ネパールの教育方針について

ネパールに来て一年が経ちました。
つい先日、子供たちを通わせている学校の「年長さん」たちの卒業式も兼ねた”ペアレンツデー”があり、初めて歌や踊りのステージがある行事に参加しました。夫は仕事で日本にいたので、私ひとりで。

一年足らずですが、ネパールに来て慣れない学校で頑張ってきた子供たちの成長を見ようと、カメラも持って楽しみにして行ったのですが、うちの子は練習にちゃんと参加していなかったようで、長男はステージにも上がりませんでした…

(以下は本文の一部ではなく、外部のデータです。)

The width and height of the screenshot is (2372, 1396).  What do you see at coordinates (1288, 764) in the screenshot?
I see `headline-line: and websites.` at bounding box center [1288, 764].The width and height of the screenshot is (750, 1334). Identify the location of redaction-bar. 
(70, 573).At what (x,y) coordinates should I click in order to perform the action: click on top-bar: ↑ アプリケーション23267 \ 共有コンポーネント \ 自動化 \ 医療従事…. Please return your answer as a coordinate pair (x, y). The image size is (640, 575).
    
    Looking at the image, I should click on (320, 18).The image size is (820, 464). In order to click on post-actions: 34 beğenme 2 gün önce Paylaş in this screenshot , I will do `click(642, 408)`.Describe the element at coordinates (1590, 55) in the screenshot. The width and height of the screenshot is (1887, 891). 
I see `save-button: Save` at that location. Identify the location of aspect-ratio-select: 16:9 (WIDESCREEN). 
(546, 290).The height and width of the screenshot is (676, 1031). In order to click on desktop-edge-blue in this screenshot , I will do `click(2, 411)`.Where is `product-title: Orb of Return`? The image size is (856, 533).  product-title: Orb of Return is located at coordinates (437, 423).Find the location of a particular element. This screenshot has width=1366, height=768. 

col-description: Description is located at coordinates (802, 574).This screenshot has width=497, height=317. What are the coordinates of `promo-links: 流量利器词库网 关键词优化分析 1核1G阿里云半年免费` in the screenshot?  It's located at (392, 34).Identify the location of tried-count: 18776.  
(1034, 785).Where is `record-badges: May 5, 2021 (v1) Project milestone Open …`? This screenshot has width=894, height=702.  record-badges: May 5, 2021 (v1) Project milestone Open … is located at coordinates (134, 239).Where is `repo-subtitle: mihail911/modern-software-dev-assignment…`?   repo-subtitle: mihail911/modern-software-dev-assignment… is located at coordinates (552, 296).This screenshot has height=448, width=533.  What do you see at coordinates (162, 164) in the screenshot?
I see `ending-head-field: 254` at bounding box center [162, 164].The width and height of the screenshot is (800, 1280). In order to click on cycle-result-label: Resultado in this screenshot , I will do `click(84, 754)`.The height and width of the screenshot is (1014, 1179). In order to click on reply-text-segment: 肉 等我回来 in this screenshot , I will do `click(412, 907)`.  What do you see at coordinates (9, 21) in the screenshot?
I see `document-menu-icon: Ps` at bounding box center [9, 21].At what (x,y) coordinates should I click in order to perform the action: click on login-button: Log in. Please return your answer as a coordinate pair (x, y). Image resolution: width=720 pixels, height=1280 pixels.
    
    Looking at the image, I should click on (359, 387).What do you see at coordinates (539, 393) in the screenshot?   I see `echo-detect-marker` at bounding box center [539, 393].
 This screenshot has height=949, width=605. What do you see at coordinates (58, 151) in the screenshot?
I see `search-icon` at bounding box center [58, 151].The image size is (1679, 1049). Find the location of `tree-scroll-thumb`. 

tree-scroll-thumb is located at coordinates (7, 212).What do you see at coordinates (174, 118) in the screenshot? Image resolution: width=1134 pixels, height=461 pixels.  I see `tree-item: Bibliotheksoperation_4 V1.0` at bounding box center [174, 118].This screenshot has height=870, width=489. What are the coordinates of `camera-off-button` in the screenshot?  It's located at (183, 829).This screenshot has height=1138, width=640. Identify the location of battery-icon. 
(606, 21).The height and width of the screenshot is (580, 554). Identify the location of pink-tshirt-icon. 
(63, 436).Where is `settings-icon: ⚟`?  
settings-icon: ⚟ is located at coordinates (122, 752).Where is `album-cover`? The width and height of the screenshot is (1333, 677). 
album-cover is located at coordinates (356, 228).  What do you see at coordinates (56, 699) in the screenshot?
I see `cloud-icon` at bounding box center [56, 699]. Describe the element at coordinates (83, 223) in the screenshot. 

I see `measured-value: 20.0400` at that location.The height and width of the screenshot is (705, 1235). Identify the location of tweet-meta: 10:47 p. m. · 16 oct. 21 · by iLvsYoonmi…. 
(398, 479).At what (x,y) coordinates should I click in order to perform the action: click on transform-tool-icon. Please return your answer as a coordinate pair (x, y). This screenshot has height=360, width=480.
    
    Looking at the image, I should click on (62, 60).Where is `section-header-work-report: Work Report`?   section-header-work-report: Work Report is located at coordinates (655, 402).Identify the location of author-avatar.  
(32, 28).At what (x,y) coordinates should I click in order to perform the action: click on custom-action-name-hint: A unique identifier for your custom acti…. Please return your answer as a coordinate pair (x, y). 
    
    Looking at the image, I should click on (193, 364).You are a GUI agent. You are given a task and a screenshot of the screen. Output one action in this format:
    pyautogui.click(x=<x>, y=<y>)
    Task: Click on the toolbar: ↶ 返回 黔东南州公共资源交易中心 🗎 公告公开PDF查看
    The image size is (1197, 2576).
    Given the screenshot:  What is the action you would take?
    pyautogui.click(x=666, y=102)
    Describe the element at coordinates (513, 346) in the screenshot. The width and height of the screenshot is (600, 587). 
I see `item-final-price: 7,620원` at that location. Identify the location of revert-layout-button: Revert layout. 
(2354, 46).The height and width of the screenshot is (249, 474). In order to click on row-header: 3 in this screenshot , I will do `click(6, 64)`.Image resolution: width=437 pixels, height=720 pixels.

「上手にできなくてもいいんだよ。一生懸命やるところ見たいなぁー」

と言って説得しようとしましたが、ずっと奥の部屋のドアを閉めて一人で籠り、意地でも出てきませんでした。
ネパールに来て、生活に慣れるに充分な月日は経ったはずなのに、学校でもうちの子たちだけ勉強に参加していないようで、なかなか馴染めていない様子…

ナーサリー(年少)クラスの歌。
次男はお気に入りのドレスを着て、女の子チームに入れてもらってました。自由(笑)

かろうじて舞台袖に顔を出した長男。
彼なりに、複雑な心境だったんだろうな。

卒園児たち。外国の真似をしてアカデミックドレスを着用。

ネパールに来て一年ですが、子供の教育に関して感じていることがあります。
それは教育方針の違いです。
ネパールでは2~3歳から日本で言う「幼稚園」に入り、その幼稚園でもなるべく早い段階でABCの読み書きから教え始めます。まだクレヨンの殴り書きも覚えない時期から文字を教えます。
日本で育った私にとっては、就学前の年齢では「勉強」というよりもお絵かきや粘土遊び、外で駆け回って遊んだり、リトミックなど身体を使ったリズム遊びなどを多くするのが「当たり前」でした。
でもネパールでは、そういった「遊びを通したアクティビティ」よりも、小さい時から「知識型の勉強」が重要視され実施されています。

葉っぱや樹木、りんごの絵に色塗りする宿題が出されたとき、子供たちは黄色いりんごや枯れた茶色い葉っぱ、レインボーの樹などを描きました。
私も「好きな色で好きに塗ればいいよ」と言って。

ここからがポイント。
学校でもたまに塗り絵をするようなのですが、樹の絵があったら先生が

「この緑のクレヨンを持ってください」

と言って、その指定された色で葉のところを、「幹はこの茶色ですよ」とまたみんな同じ色のクレヨンを持たされ、樹に生ったりんごを赤で塗り「完成」させてしまいます。
先生があらかじめ作った「正解の絵」があって、それと同じく完成させないといけない。レインボーの樹や枯れた葉っぱ、腐ったりんごなんかを描けば「不正解」になっちゃいます。
なので、長女も長男もいつもまったく同じ絵を持って帰ってきてました。
なんだか違うなーと。

勉強科目も一部の学校を除いては、美術・音楽・体育などのアクティビティの科目が少なく、試験合格に照準を当てた、いわゆる「お勉強科目」が中心なようです。
週に1回ぐらいダンスやスポーツを取り入れている学校もあるそうですが…

「AはAだからA」

と、ただ暗記するよりも、

「AはもしかしたらBかもしれない」

と自分の頭で考えられる力の基礎の部分は、幼児期にできると思います。
想像力と創造力。
我が家の3歳と5歳の子供たち(二年生になった娘は現在日本在住)の大事な時期をネパールで過ごしているので、こっちの教育のそんなところが気になる今日この頃です。